__PROBLEM TO WORK ON__
The expected answer is every line from the material below that has the word "TradingView".

__SUPPLIED MATERIAL__

################

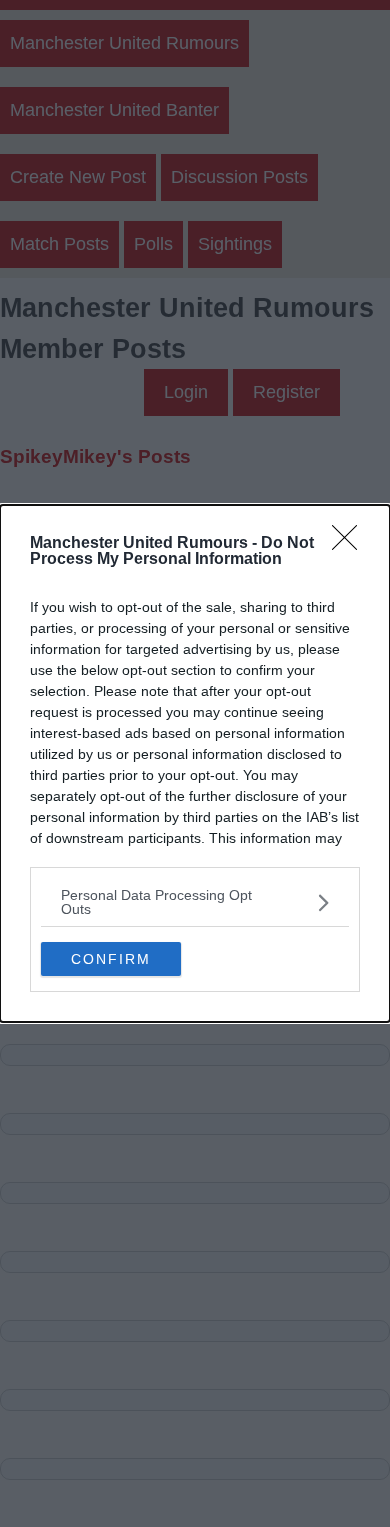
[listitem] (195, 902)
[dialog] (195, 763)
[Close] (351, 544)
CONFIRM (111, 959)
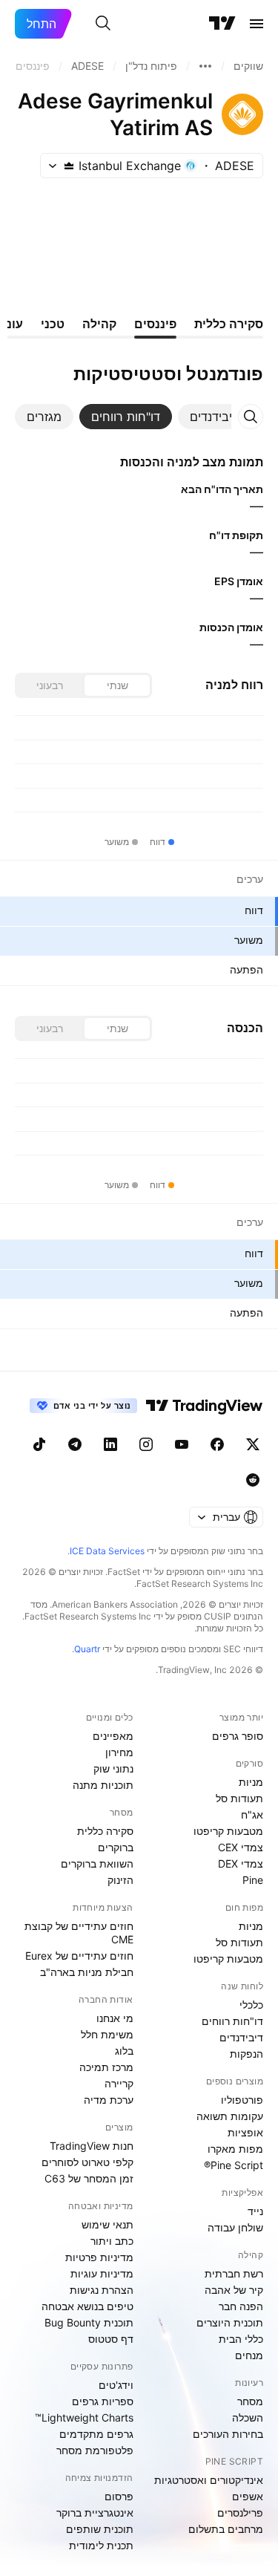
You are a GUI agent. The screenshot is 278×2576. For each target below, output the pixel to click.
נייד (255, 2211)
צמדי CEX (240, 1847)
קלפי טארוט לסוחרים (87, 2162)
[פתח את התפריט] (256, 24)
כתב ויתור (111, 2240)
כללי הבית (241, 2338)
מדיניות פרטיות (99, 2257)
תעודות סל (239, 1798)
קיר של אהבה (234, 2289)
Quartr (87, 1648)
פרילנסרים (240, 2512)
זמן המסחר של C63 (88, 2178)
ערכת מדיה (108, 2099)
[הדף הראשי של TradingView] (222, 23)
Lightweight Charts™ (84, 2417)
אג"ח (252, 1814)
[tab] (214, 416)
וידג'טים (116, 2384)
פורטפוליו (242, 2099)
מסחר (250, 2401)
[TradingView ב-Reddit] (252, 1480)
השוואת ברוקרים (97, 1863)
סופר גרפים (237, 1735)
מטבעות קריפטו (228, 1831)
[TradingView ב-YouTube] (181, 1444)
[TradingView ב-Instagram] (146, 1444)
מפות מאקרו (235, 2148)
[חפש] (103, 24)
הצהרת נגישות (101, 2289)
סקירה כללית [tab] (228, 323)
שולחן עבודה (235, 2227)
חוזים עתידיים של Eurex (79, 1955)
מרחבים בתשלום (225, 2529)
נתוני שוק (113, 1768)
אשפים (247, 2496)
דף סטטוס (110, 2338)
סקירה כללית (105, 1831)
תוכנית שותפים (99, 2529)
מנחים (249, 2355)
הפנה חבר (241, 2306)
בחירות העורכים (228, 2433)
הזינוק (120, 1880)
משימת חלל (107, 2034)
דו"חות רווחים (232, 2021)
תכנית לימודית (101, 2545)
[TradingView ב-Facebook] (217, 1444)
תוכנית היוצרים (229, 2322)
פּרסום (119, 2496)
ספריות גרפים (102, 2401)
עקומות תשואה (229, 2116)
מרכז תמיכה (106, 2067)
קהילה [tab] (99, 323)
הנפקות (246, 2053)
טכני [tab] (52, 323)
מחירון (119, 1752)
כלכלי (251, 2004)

################

__SOLUTION FOR THIS PROBLEM__
[הדף הראשי של TradingView] (222, 23)
[TradingView ב-Reddit] (252, 1480)
[TradingView ב-YouTube] (181, 1444)
[TradingView ב-Instagram] (146, 1444)
[TradingView ב-Facebook] (217, 1444)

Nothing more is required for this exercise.